Traceback (most recent call last):
  File "<stdin>", line 1, in <module>
  File "/lustre/fswork/projects/rech/iqu/udb21rp/test_rajah/.venv/lib/python3.12/site-packages/jaxlib/gpu_solver.py", line 308, in _syevd_hlo
    lwork, opaque = gpu_solver.build_syevd_descriptor(
                    ^^^^^^^^^^^^^^^^^^^^^^^^^^^^^^^^^^
RuntimeError: jaxlib/gpu/solver.cc:213: operation gpusolverDnDsyevd_bufferSize( handle.get(), jobz, uplo, n, nullptr, n, nullptr, &lwork) failed: cuSolver invalid value error
--------------------

Sorry for the above being a bit confusing. It was like a stream of consciousness while I was digging...

The reason I have opened #23413 is exactly because I found out that the problem is the workspace size being limited to ~ 2^30 bytes in the 32 bit workspace API.

I found some issues on other libraries around GitHub, and this seems like a know problem. See for example https://github.com/rapidsai/cuml/issues/2597 . From CuSolver API documentation is seems the 32 bit api is also deprecated.

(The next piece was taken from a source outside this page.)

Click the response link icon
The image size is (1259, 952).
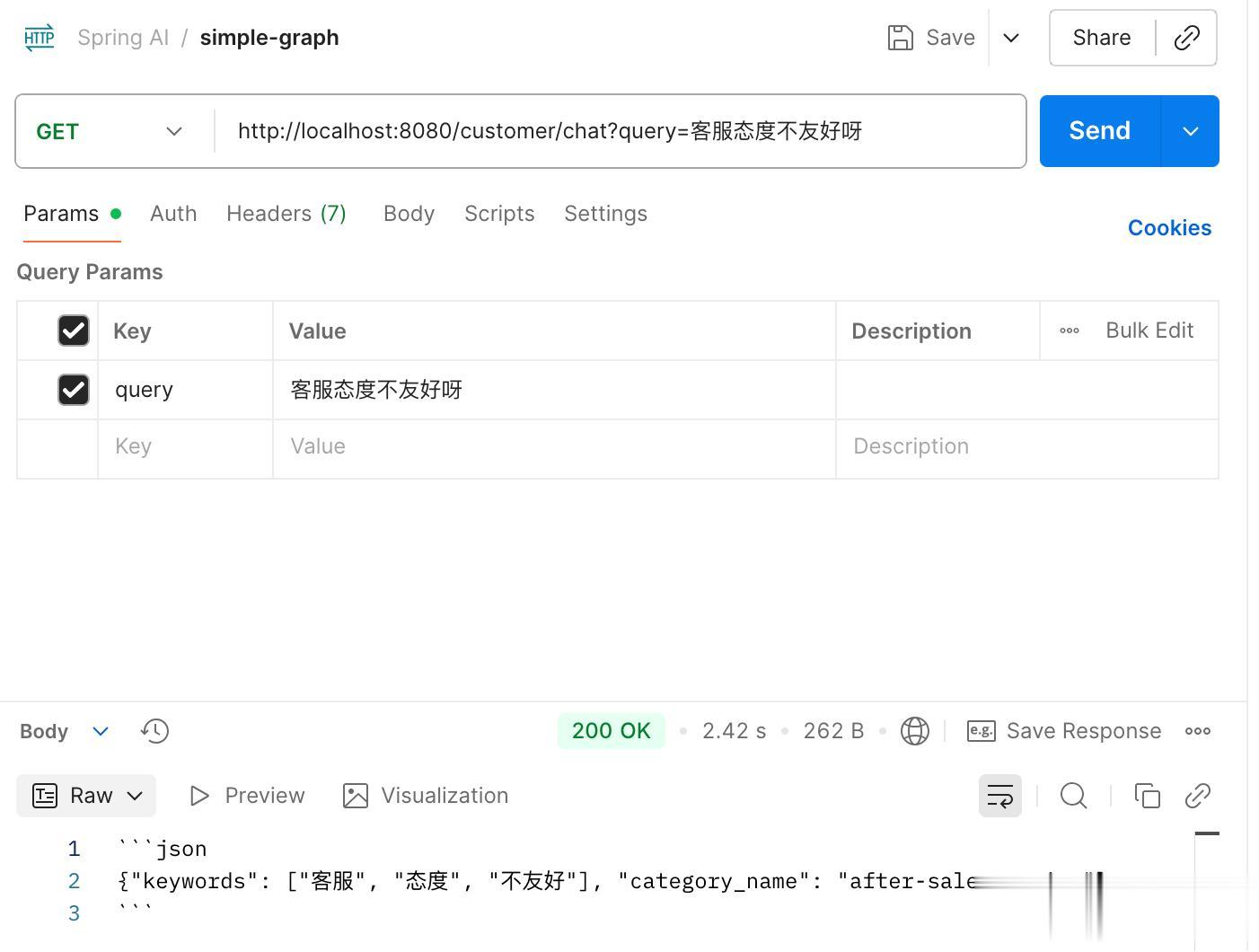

I'm pretty confident that upgrading the api should fix this issue.

PhilipVinc commented 1 week ago

As for upgrading the error message raised, I understand that it's not trivial. Cuda does not really give you a good reason for failing in this case, so I don't see an alternative from hardcoding an error message if the matrix size is above a certain size?

Or maybe you could catch the error and add a comment saying that probably it's because of 32 bit apis and the solution could be to either use lower precision, smaller matrix, or another algorithm.

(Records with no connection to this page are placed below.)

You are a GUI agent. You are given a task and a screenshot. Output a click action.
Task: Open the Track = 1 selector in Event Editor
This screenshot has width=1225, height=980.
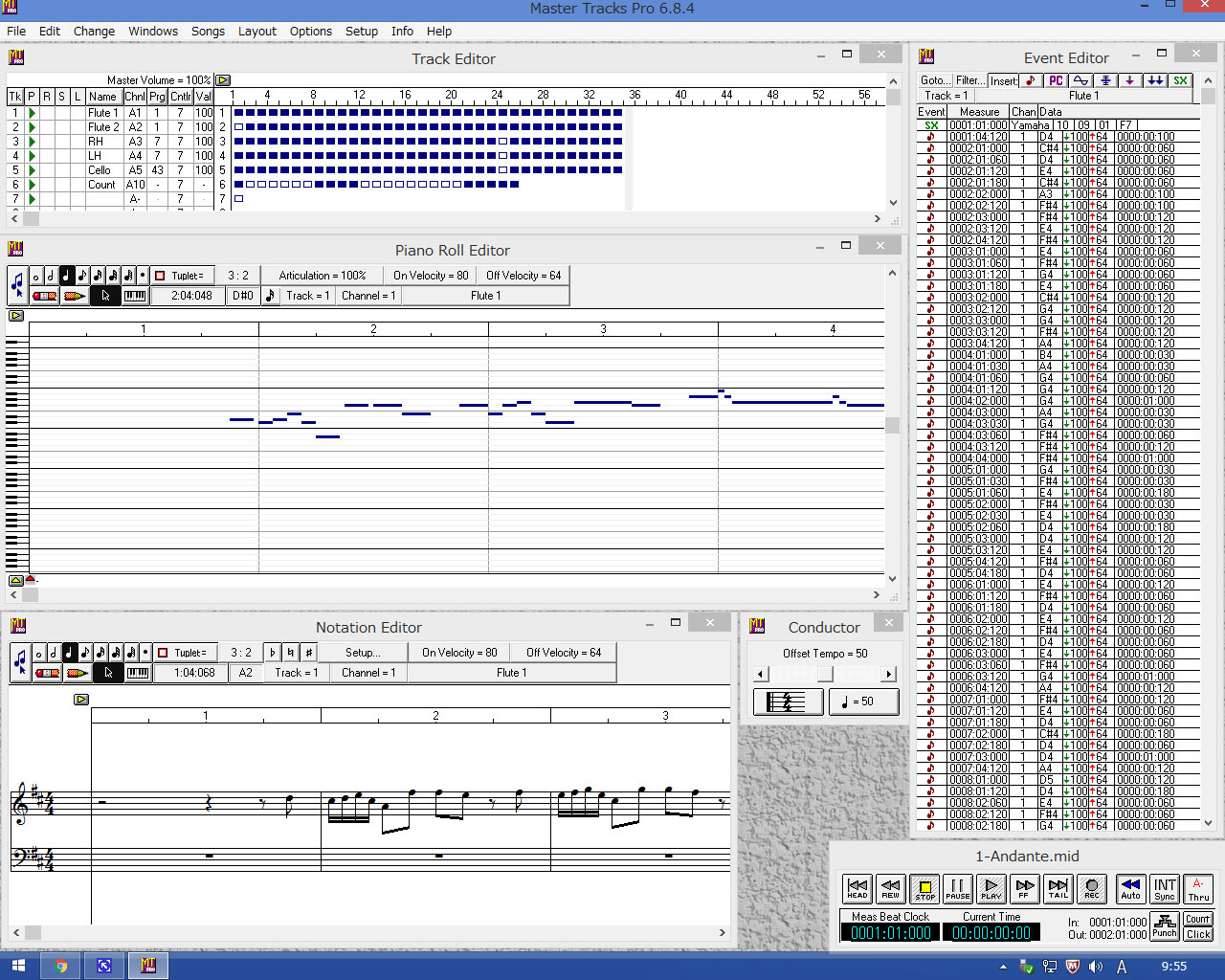(x=946, y=96)
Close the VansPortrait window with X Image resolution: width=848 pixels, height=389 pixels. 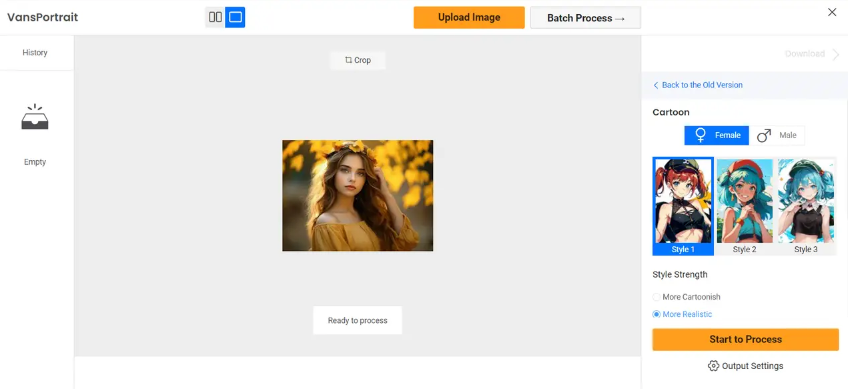click(832, 12)
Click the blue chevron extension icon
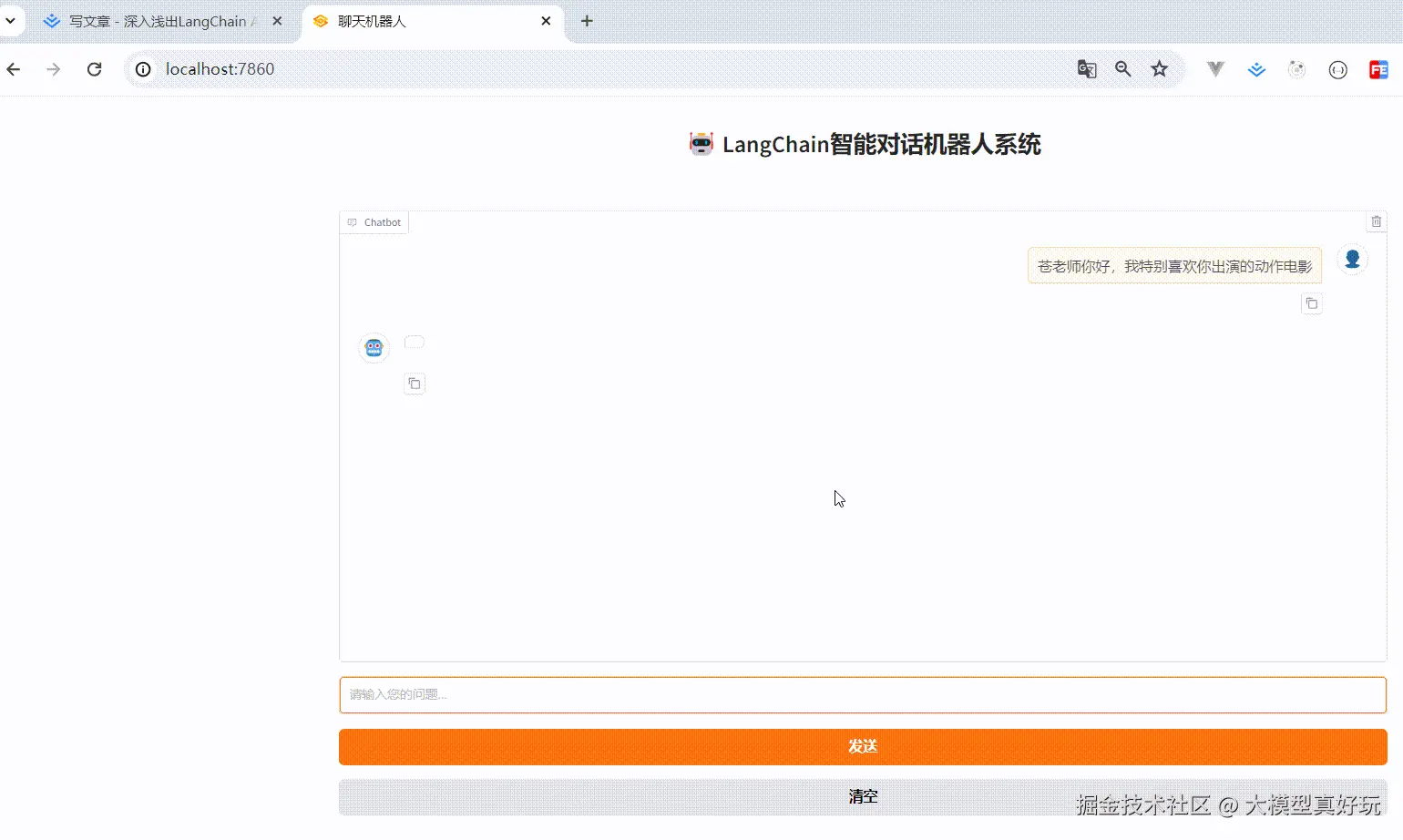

I believe this could work, because I see no way that the 'standard' causes of cuSolver invalid value error can arise. The jax code already declares all arguments correctly.

dfm commented 1 week ago

Yes, I can reproduce by running only that

But I thought you said you were also seeing the same error when N = 16_000? Is that no longer true?

PhilipVinc commented 1 week ago

Ah. Eh. Sorry. I should update the description above.

Turns out I had complex numbers originally, so I was using a matrix twice as large as what I thought...

The problem arises around N=26732.

PhilipVinc commented 1 week ago

Plus, I think if you actually switch to the 64 bit api throwing better errors won't be needed anymore, because this should never happen...

dfm commented 1 week ago

OK, that makes more sense! Yeah, I was confused about why that error was showing up for N=16k and float64 dtype.

I'm on board for updating to the 64-bit API!